QUALI SONO I MIEI PUNTI DI FORZA?
Siamo quasi tutti convinti di sapere che cosa sappiamo fare bene. E in genere sbagliamo. È più facile riconoscere quello che non sappiamo fare – eppure, anche su questo la maggior parte di noi non sa dare un giudizio corretto. E tuttavia possiamo fare bene solo partendo dai nostri punti di forza. Nessuno può ottenere risultati significativi basandosi sui propri punti deboli, né tantomeno su ciò che non sa fare per niente. Fino a poco tempo fa nessuno ha mai avuto seriamente bisogno di conoscere i propri punti di forza. Si nasceva destinati a occupare una posizione e un livello preciso nel lavoro: il figlio di un contadino avrebbe fatto il contadino; la figlia di un artigiano sarebbe diventata la moglie di un artigiano; e così via. Ma oggi possiamo scegliere. E abbiamo bisogno di conoscere i nostri punti di forza per sapere qual è il nostro posto nel mondo, la nostra vocazione.

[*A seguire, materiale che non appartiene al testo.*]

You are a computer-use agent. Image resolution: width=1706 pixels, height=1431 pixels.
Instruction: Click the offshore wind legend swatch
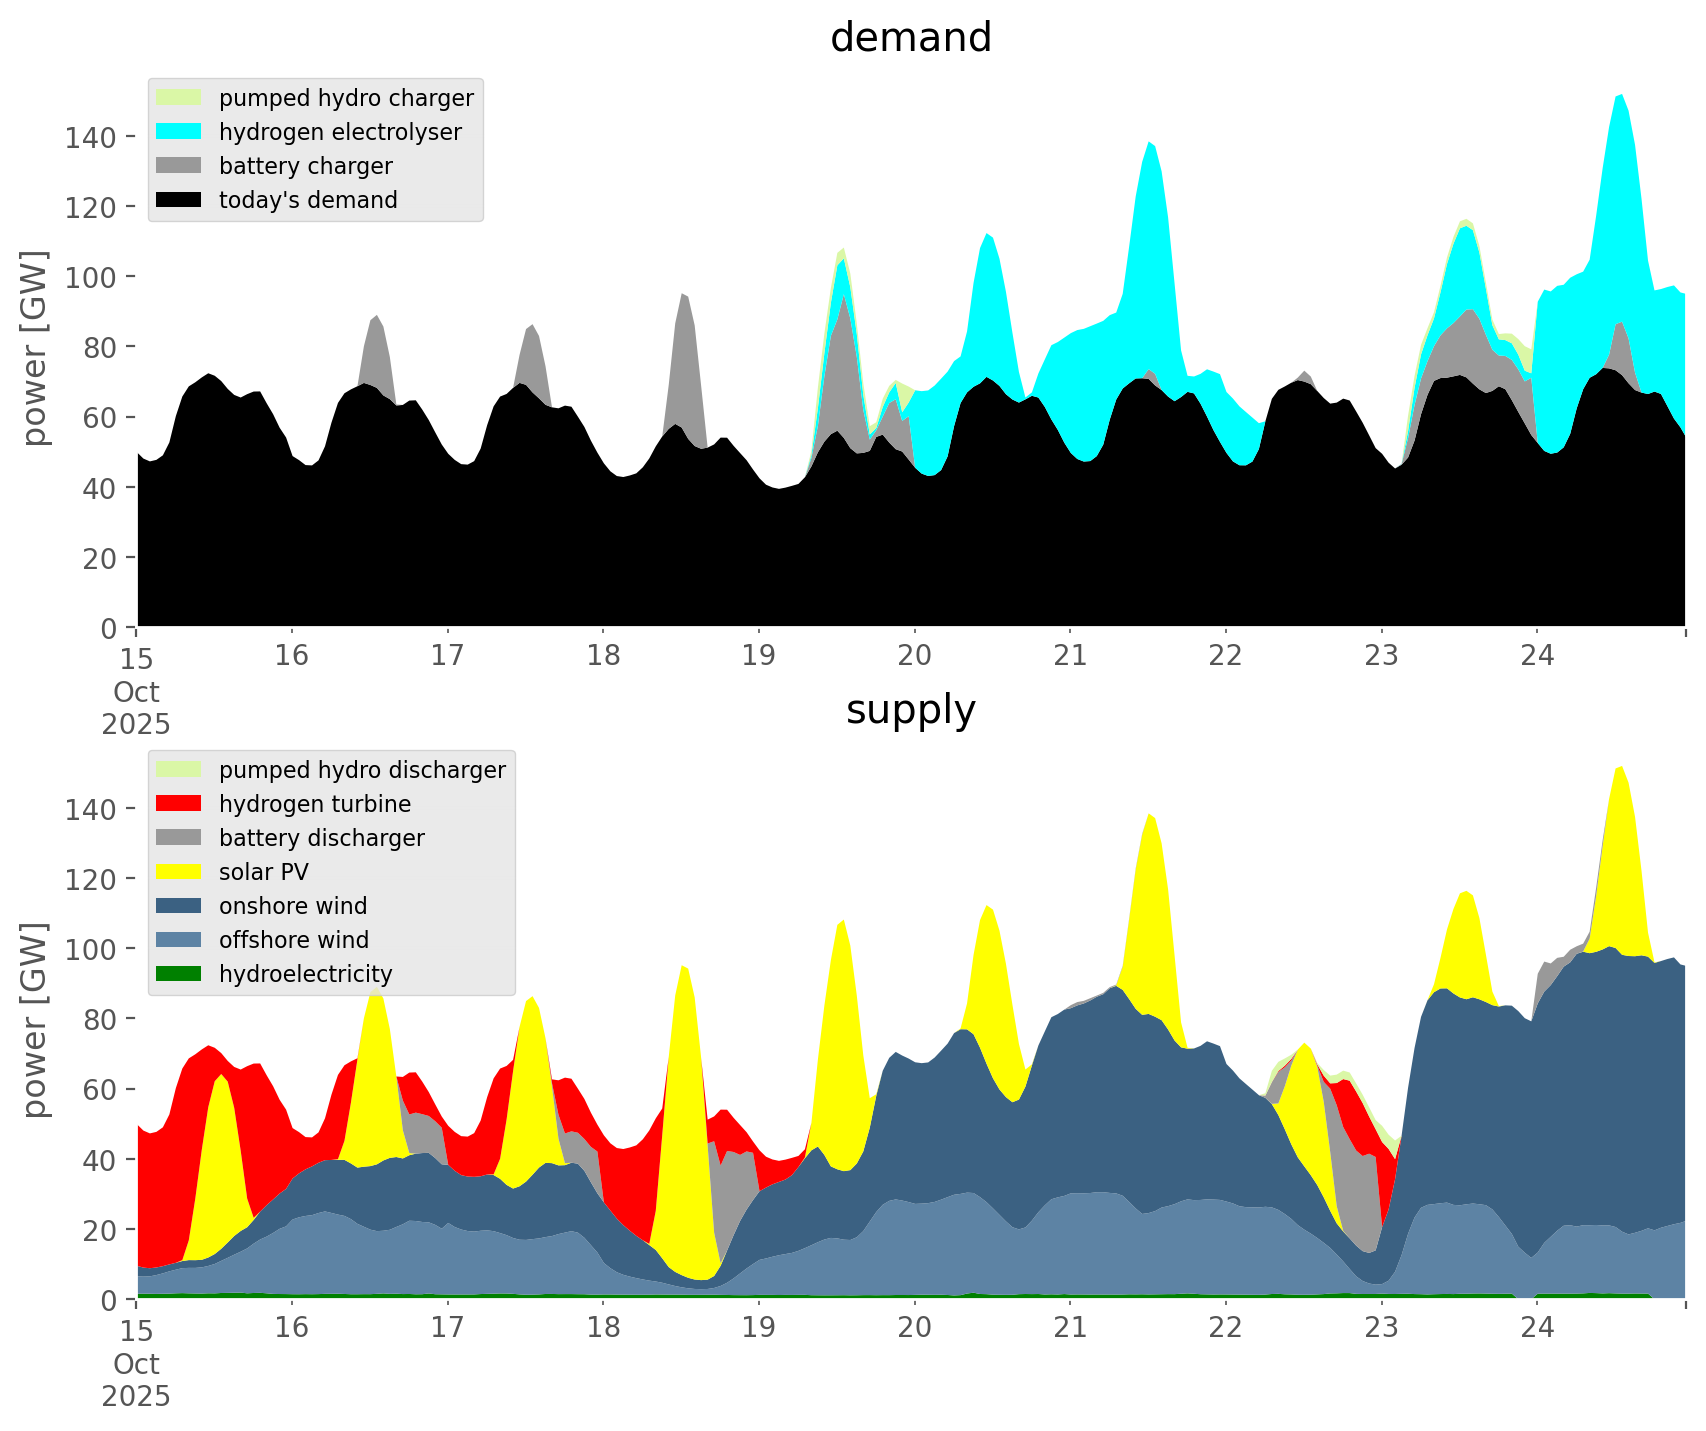click(x=179, y=940)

L' unico modo che ci permette di scoprire i nostri punti di forza è l’analisi del feedback. Ogni volta che prendete una decisione chiave o vi impegnate in un’azione importante, scrivete il risultato che vi aspettate di ottenere. Nove o dodici mesi dopo, confrontate le vostre aspettative con ciò che è realmente accaduto. Uso questo metodo da quindici o vent’anni e ogni volta che lo applico mi sorprendo. L’analisi del feedback mi ha permesso di capire, per esempio – e con mia grande sorpresa – che ho una capacità innata di capire al volo le persone con una formazione tecnica, che siano ingegneri, contabili o ricercatori di mercato. E che, per contro, non riesco proprio a entrare in sintonia con i profili generalisti. Utilizzato con costanza, questo semplice metodo vi permetterà di scoprire in un arco di tempo relativamente breve, forse due o tre anni, dove risiedono i vostri punti di forza – e questa è l’informazione più importante da sapere. Il metodo vi consentirà di scoprire quali comportamenti, tra quelli che state mettendo in atto, o che non state mettendo in atto, vi impediscono di godere di tutti i benefici che i vostri punti di forza potrebbero regalarvi. Vi metterà in condizione di individuare le aree in cui non siete particolarmente competenti. E infine vi rivelerà in quali ambiti non possedete alcun punto di forza e non avete quindi alcuna possibilità di riuscita.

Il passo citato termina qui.